Ana Khoiriyah (171510701006)
Penulis adalah mahasiswa Program Studi Proteksi Tanaman Fakultas Pertanian Universitas Jember

Saat ini beberapa petani Indonesia sedang gencar-gencarnya menggunakan pestisida kimia. Sesuai dengan pengertianya, pestisida kimia merupakan bahan kimia sintetik yang digunakan oleh petani untuk mengendalikan OPT. Pestisida menjadi perisai andalan petani untuk mengendalikan OPT. Selain diaplikasikan di lahan , pestisida juga dapat digunakan di rumah seperti racun tikus, kutu, nyamuk, kecoa dan masih banyak lagi. Disamping efektif untuk mengendalikan OPT, pestisida juga dapat menjadi racun bagi organisme lain termasuk juga manusia. Oleh karena itu, budaya pertanian yang sehat harus dibangun mulai saat ini, seperti prosedur penggunaan, penyimpanan, hingga prosedur pembuanganya harus diperhatikan.

Sesuai dengan Undang-Undang Nomor 22 Tahun 2019 mengenai Sistem Pertanian Berkelanjutan yang berbunyi “Sistem Budidaya Pertanian Berkelanjutan sebagai bagian dari pertanian pada hakikatnya adalah pengelolaan sumber daya alam hayati dalam memproduksi komoditas pertanian guna memenuhi kebutuhan manusia secara lebih baik dan berkesinambungan dengan menjaga kelestarian lingkungan hidup”. Pada prinsipnya, Sistem Budidaya Pertanian Berkelanjutan bertujuan agar manfaat pertanian dapat dinikmati dalam waktu yang lama atau jangka panjang.
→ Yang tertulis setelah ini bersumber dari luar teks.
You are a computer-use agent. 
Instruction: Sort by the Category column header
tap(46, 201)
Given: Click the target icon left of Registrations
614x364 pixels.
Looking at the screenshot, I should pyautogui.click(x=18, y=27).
Beberapa hal yang mendukung untuk mewujudkan Sistem Pertanian Berkelanjutan adalah menjaga kelestarian lingkungan supaya tanaman dapat tumbuh dengan baik.

Masa Lalu Buram Petani

Bagi beberapa petani penggunaan pestisida dirasa menguntungkan, yaitu dapat mengendalikan OPT dengan cepat dan pengaplikasianya juga mudah. Selain itu, pestisida juga dapat menekan kehilangan hasil yang disebabkan oleh OPT pengganggu. Petani dan pestisida merupakan dua sisi mata uang yang sulit dipisahkan. Hasil produksi pertanian yang melimpah adalah harapan para petani, dan pestisida dijadikan sebagai bahan kimia yang dimanfaatkan sebagai pemberantas OPT. Petani yang mengendalikan OPT dengan penggunaan pestisida seolah-olah merawat padahal menyayat, karena bagi petani mereka sudah melakukan perawatan yang paling baik untuk tanamanya tetapi disisi lain justru menyayat lingkungan yang semakin lama semakin tercemar akibat penggunaan pestisida yang berlebihan.
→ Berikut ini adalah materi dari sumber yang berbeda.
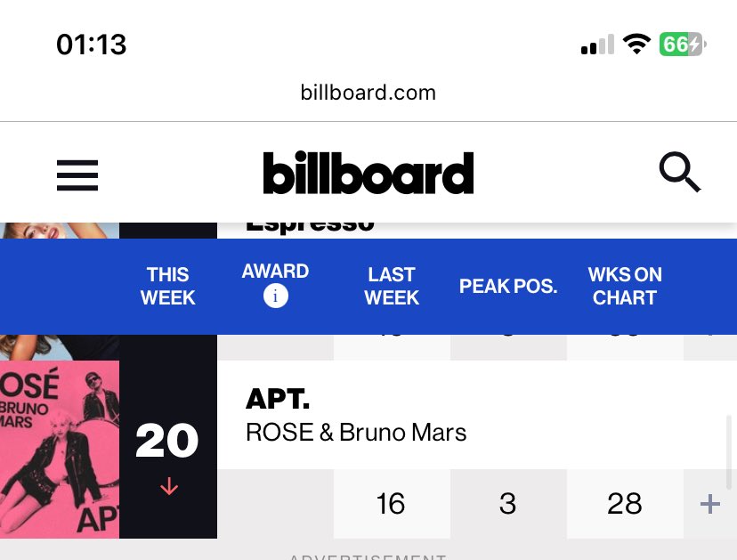The image size is (737, 560).
Task: Select the PEAK POS. column header
Action: click(508, 286)
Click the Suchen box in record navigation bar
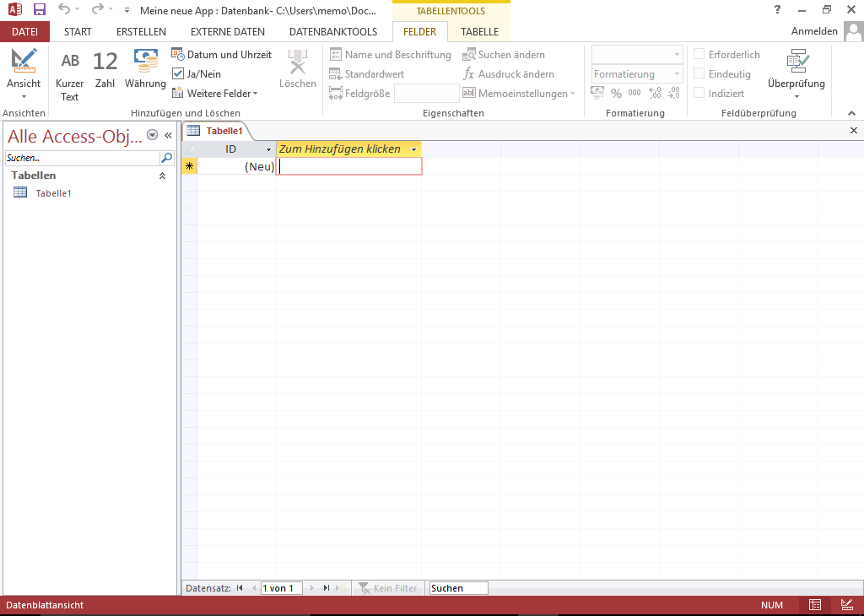 tap(458, 588)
Tingkat pengetahuan beberapa petani terhadap penggunaan pestisida yang menjadikan petani kurang bijaksana melakukan pengendalian OPT. Seperti pada studi kasus di Desa Curut Kabupaten Grobogan, penggunaan pestisida boleh dicampur tanpa memperhatikan komposisi serta jenis pestisida, hal ini sebanyak 54 petani menyatakan 61,1% meyatakan benar; 40,7% tidak perlu membaca label pada kemasan; 64,8% petani mencampur pestisida berdasarkan petunjuk sesama petani; 79,6% petani melakukan pencampuran di dekat sumber air; 85,2% penyemprotan pestisida sesuai dengan kebiasaan tanpa melihat arah angin; setelah melakukan penyemprotan 83,3% petani tidak membersihkan alat semprot dengan alasan alat masih digunakan untuk menyempot.

Dampak negatif penggunaan pestisida tidak menyurutkan sebagian petani untuk mengurangi penggunaan pestisida, hal ini tidak sepenuhnya salah petani hanya saja kurangnya informasi mengenai pertanian yang didapatkan oleh para petani sehingga petani kurang bijaksana dalam melakukan pengendalian. Menurut salah satu Filsuf, kerja seorang guru tidak ubah seperti kerja seorang petani yang senantiasa membuang duri serta mencabut rumput yang tumbuh di celah-celah tanamanya. Mirisnya, pernahkan kita berterimakasih kepada petani penanam benih? Keramahan yang putih, ketulusan yang tak pernah menagih.

Saat ini masyarakat banyak yang mulai kembali untuk melakukan pola hidup sehat seperti yang dilakukan nenek moyang dahulu. Keadaan masyarakat seperti ini dapat dikatakan sebagai “Back to Nature” yang mana masyarakat kembali melakukan pola hidup sehat dari alam dan mulai mengerti dampak dari pola hidup modern yang dianggap kurang sehat. Hal ini menjadikan petani harus lebih gencar dalam melakukan pengelolaan pertanian, seperti pertanian organik, karena pada pertanian organik hasil produksinya terbebas dari zat kimia baik itu berupa pestisida, hormon, maupun pupuk kimia. Budaya beberapa petani dalam menggunakan pestisida kimia dengan tidak bijaksana akan menghasilkan pangan yang dapat meninggalkan residu sehingga akan meracuni tubuh konsumen, bahkan sayuran yang dulu dianggap sebagai makanan yang menyehatkan sekarang juga diwaspadai karena penggunaan pestisida yang berlebihan.

Waktunya Petani Move On!

Peningkatan pengetahuan beberapa petani yang kurang dalam penggunaan pestisida sebaiknya dapat dimulai dari sekarang. Peningkatan pengetahuan untuk para petani dapat dilakukan dengan cara pemberdayaan masyarakat. Petani akan menyadari bahwa penggunaan pestisida yang berlenihan akan menimbulkan bahaya yang mengancam lingkungan bahkan manusia. Jika digunakan dalam jangka waktu yang panjang, paparan pestisida beresiko menimbulkan masalah kesehatan bagi manusia.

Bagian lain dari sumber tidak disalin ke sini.